O Desafio do Nosso Tempo:
Não se trata de escolher entre Smith e Ubuntu, mas de reconhecer que precisamos de duas pernas para caminhar:
- A perna da eficiência e inovação (herança smithiana)
- A perna da equidade e sustentabilidade relacional (herança Ubuntu)
A verdadeira economia invisível que precisamos tornar visível não é uma mão misteriosa, mas sim o abraço consciente de que nosso bem-estar individual é inextricável do bem-estar colectivo. É essa economia, a economia do cuidado visível que pode finalmente levar-nos a uma prosperidade que mereça o nome de humana.
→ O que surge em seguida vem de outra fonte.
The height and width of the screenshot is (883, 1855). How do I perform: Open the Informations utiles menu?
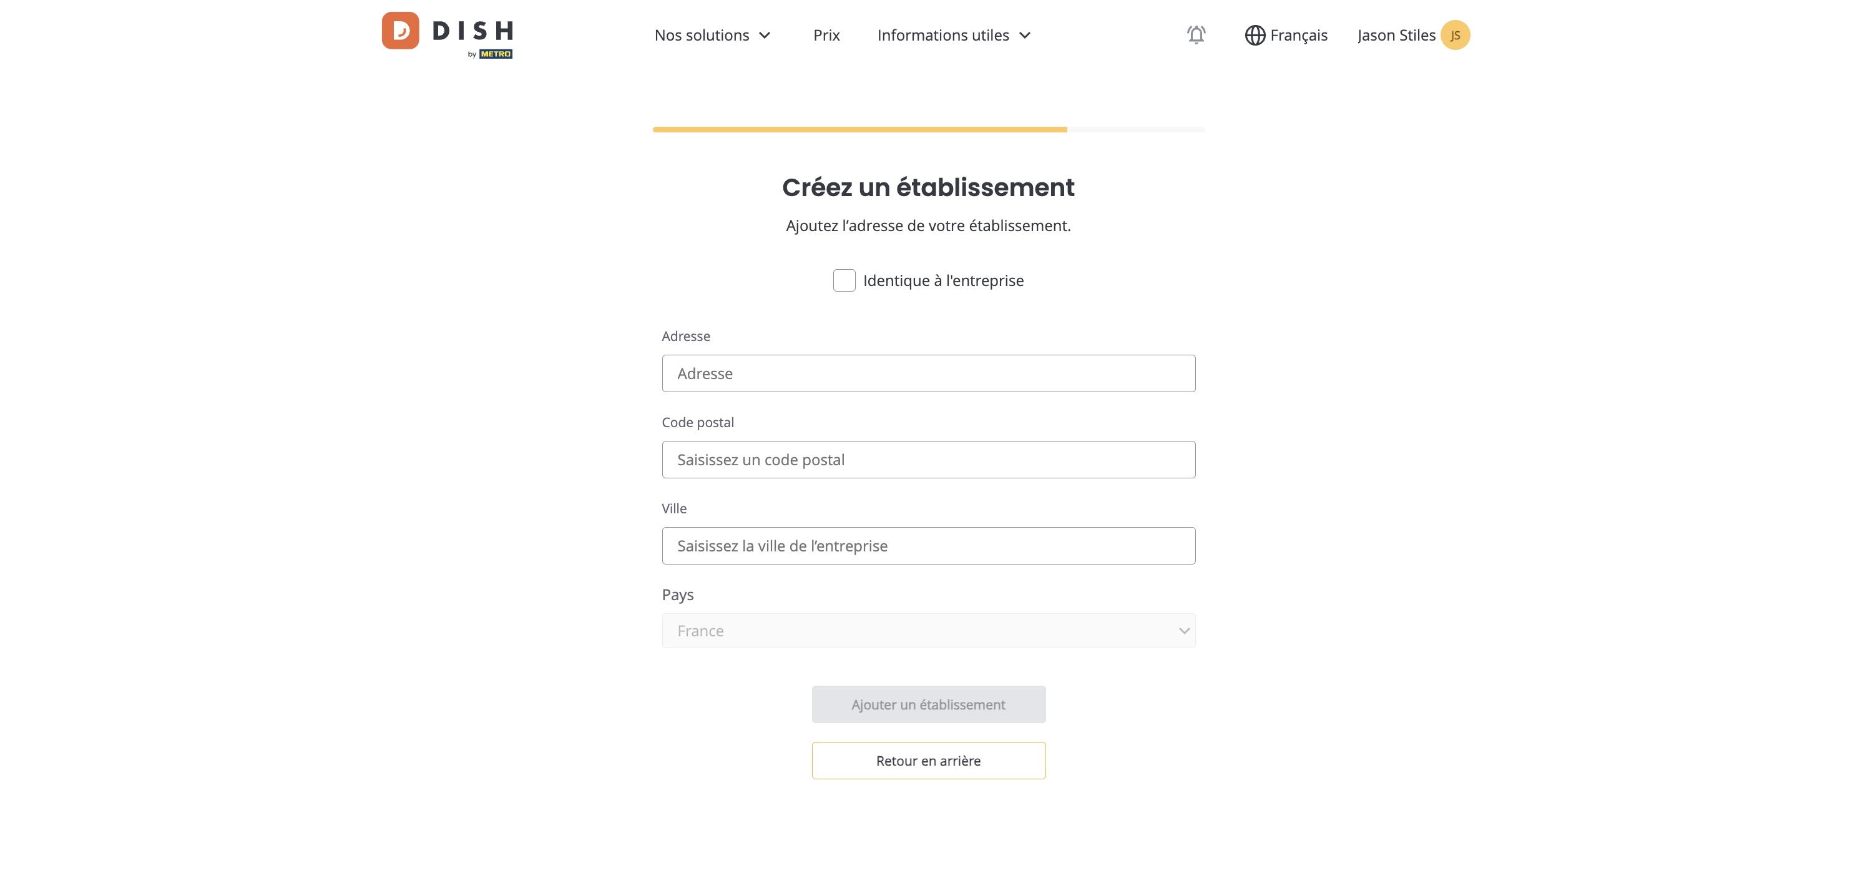953,35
Epílogo: O que a Pandemia nos Ensina
A COVID-19 revelou brutalmente a economia invisível: quando o mercado formal parou, foram as redes informais de solidariedade, os trabalhos de cuidado, os saberes comunitários que sustentaram a vida. Talvez a maior lição seja que a economia mais essencial é também a mais invisível aos olhos do paradigma dominante. Torná-la visível é o primeiro passo para a valorizar e transformar.